Dec
14
Quadrilogies
Filed Under Movies
While I’m convinced that a film franchise burns itself out after the first sequel, most studios push for trilogies nowadays. Threequels tend to be the least warmly received of a film cycle because they’re usually scattershot affairs, done more out of financial obligation than creative inspiration. So what happens when a fourth film is tacked on to the end of a trilogy? A trilogy — regardless of its unevenness — at least appeals to a movie-goer’s sense of story structure; the overarching saga has a clear beginning, middle and end. A quadrilogy attaches an extended epilogue to the series, another episode that feels extraneous because it absolutely is. There’s no more story to tell. The fourth installment is simply the franchise spinning its wheels.
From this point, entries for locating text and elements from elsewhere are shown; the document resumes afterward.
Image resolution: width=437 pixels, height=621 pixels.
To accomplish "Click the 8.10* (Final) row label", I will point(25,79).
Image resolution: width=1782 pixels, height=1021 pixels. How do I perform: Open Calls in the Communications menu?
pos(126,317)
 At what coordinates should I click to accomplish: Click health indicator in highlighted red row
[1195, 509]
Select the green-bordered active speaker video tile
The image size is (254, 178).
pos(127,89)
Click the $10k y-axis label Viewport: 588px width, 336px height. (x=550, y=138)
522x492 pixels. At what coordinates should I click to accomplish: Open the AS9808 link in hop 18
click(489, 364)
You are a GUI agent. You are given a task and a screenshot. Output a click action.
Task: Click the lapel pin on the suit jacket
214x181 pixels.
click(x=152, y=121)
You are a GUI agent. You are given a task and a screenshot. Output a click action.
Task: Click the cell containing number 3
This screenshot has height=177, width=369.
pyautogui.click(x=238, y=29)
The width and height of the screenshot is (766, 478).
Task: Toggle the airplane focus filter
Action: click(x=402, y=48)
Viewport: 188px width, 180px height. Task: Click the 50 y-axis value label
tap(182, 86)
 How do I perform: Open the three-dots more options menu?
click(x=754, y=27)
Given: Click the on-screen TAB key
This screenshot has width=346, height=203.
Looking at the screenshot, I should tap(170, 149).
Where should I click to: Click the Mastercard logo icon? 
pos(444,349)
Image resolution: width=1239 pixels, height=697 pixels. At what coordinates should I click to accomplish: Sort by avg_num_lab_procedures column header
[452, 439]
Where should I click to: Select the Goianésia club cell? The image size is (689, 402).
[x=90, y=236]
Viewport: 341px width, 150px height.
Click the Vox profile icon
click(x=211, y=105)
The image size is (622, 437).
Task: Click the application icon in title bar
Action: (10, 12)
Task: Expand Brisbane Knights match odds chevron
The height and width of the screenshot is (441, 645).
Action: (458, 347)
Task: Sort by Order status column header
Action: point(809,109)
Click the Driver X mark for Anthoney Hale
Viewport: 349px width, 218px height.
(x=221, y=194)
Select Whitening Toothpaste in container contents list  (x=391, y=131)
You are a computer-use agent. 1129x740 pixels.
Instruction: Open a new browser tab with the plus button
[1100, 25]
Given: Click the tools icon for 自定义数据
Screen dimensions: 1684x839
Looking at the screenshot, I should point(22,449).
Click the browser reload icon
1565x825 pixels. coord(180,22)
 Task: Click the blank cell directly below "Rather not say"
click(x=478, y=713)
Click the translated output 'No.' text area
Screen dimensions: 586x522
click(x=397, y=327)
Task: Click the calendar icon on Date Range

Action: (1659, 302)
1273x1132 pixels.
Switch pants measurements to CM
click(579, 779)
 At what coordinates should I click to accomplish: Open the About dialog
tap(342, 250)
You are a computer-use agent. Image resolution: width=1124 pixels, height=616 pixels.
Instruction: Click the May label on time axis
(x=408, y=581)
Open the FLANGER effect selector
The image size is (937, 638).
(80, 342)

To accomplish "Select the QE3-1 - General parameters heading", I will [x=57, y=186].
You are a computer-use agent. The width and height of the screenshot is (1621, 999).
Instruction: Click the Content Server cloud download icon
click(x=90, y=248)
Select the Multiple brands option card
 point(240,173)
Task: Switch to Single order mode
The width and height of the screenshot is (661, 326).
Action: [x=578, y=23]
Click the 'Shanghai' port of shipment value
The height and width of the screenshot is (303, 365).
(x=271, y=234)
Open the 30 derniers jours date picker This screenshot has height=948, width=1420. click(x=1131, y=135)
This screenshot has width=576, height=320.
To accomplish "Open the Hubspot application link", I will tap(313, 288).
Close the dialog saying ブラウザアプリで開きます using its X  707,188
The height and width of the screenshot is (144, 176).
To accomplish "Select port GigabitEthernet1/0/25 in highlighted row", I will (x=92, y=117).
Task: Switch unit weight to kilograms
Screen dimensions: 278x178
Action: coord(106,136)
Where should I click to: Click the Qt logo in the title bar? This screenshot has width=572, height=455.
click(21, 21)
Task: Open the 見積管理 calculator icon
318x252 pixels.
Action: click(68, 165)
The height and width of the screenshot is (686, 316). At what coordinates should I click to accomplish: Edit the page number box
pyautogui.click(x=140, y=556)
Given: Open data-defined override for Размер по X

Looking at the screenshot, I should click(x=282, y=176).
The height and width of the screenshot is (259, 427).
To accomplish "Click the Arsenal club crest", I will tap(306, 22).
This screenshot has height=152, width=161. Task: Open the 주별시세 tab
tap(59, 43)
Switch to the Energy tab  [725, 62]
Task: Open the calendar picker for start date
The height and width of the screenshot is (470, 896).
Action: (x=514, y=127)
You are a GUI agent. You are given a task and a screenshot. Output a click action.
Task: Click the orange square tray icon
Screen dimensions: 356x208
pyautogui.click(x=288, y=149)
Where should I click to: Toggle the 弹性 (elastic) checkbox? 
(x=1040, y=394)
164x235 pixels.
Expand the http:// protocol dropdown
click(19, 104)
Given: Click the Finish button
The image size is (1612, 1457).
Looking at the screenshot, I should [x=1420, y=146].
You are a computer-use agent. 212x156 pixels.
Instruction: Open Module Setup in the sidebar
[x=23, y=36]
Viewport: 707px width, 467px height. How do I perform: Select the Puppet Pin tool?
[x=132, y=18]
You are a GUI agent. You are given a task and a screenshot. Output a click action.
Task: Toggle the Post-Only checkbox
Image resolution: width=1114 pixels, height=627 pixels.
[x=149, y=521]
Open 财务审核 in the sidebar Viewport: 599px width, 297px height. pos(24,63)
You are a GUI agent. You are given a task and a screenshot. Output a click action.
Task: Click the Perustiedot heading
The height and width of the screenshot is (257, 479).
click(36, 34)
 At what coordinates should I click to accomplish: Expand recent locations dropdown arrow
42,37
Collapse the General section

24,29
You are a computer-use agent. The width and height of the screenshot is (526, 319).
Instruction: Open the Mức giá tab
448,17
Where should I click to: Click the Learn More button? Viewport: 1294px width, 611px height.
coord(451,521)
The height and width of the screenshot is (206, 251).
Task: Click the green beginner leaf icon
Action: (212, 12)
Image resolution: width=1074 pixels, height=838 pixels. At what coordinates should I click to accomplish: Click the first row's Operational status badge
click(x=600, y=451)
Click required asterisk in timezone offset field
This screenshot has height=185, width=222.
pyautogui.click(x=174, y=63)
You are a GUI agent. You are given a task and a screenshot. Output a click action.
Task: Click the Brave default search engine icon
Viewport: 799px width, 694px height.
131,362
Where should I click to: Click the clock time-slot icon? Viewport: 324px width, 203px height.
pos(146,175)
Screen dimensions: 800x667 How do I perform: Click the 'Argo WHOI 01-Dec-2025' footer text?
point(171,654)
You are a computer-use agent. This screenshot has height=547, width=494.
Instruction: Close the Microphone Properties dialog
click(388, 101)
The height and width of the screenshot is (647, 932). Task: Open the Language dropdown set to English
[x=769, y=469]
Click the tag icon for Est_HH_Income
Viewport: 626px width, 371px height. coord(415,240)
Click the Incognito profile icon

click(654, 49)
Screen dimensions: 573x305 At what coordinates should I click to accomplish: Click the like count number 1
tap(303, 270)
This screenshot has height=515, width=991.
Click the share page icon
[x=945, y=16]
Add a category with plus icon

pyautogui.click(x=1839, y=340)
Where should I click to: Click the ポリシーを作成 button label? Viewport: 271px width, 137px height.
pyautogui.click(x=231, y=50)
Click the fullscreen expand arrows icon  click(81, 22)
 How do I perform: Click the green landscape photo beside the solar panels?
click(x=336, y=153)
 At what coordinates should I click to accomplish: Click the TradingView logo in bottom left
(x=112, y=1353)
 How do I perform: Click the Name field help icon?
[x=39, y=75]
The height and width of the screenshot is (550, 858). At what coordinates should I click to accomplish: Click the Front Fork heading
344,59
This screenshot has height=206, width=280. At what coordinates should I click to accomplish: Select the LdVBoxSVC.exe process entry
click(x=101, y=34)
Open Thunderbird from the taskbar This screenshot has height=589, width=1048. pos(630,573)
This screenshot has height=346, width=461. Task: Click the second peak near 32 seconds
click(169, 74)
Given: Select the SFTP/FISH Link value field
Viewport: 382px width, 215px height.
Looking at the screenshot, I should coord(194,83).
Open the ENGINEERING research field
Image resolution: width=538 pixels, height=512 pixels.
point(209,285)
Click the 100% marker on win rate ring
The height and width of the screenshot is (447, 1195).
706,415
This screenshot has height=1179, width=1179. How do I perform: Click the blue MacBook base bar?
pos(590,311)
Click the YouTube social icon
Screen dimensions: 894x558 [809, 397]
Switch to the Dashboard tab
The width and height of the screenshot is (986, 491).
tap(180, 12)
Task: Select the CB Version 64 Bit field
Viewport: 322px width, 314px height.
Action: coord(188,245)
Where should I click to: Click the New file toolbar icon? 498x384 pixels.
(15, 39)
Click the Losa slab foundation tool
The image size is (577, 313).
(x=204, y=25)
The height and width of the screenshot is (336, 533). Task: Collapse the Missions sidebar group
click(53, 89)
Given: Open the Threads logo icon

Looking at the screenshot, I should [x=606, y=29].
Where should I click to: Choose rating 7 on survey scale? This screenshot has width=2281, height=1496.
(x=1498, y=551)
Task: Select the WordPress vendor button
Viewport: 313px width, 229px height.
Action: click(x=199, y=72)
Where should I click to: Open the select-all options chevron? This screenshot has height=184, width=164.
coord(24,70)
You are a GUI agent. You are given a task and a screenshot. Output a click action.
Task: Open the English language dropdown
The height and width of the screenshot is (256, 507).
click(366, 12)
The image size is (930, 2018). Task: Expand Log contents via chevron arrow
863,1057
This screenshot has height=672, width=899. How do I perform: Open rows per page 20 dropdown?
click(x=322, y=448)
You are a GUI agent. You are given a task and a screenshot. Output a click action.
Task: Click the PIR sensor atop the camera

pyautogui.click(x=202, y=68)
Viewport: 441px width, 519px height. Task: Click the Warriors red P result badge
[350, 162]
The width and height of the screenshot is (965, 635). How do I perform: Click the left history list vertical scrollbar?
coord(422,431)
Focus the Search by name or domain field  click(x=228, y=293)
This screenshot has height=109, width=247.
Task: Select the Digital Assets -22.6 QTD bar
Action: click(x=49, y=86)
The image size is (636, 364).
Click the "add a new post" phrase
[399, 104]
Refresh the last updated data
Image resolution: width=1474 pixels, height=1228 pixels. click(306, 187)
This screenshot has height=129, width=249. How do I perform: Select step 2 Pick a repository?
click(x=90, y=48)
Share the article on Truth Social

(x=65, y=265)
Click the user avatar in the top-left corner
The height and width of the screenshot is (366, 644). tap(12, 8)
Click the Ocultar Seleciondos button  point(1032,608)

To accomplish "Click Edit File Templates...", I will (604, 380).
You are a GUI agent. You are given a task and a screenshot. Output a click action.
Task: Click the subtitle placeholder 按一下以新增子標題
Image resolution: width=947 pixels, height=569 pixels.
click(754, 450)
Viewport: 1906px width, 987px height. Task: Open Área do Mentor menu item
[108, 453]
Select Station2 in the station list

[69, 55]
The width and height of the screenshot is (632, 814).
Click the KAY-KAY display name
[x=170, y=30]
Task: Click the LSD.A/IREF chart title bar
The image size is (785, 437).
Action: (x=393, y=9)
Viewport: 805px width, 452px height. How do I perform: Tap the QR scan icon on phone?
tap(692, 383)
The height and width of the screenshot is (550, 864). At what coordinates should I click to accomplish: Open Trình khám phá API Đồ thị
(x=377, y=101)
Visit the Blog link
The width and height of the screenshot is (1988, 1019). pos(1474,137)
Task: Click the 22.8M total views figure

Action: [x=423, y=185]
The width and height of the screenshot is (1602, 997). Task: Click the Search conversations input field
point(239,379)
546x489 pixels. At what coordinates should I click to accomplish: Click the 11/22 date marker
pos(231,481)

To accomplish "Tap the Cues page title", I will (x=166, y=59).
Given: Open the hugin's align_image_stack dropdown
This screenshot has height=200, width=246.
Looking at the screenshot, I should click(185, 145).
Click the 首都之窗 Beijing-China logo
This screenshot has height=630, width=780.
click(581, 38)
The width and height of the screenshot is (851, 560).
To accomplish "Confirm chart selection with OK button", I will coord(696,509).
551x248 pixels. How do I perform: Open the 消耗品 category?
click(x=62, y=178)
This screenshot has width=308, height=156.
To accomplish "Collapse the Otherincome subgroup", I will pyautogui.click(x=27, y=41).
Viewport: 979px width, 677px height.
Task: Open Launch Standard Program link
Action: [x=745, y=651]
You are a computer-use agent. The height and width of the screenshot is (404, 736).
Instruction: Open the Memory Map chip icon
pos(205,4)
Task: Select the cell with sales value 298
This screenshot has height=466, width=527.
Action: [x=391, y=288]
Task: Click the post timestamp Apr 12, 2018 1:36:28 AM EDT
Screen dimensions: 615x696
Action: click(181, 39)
With “Spider-Man 4,” “Pirates of the Caribbean 4″ and “Scream 4″ on the horizon, I thought it’d be fun to look back at past quadrilogies and see if there’s a movie four that holds up, that justifies its existence. I realized while brainstorming this blog that there are more quadrilogies than you might think: “Indiana Jones,” “Die Hard,” “Rambo,” “Jaws,” “Alien,” “Lethal Weapon,” “The Terminator,” “Superman” and the Burton/Schumacher “Batman” films. I’d like to do a deep dive into each franchise, which will justify a separate blog for each and give me something to do in the long-term, always valuable when I feel like I’m out of ideas for blog topics. This entry will basically serve as a point-of-entry, a long-winded introduction into my ongoing dissection of the quadrilogy.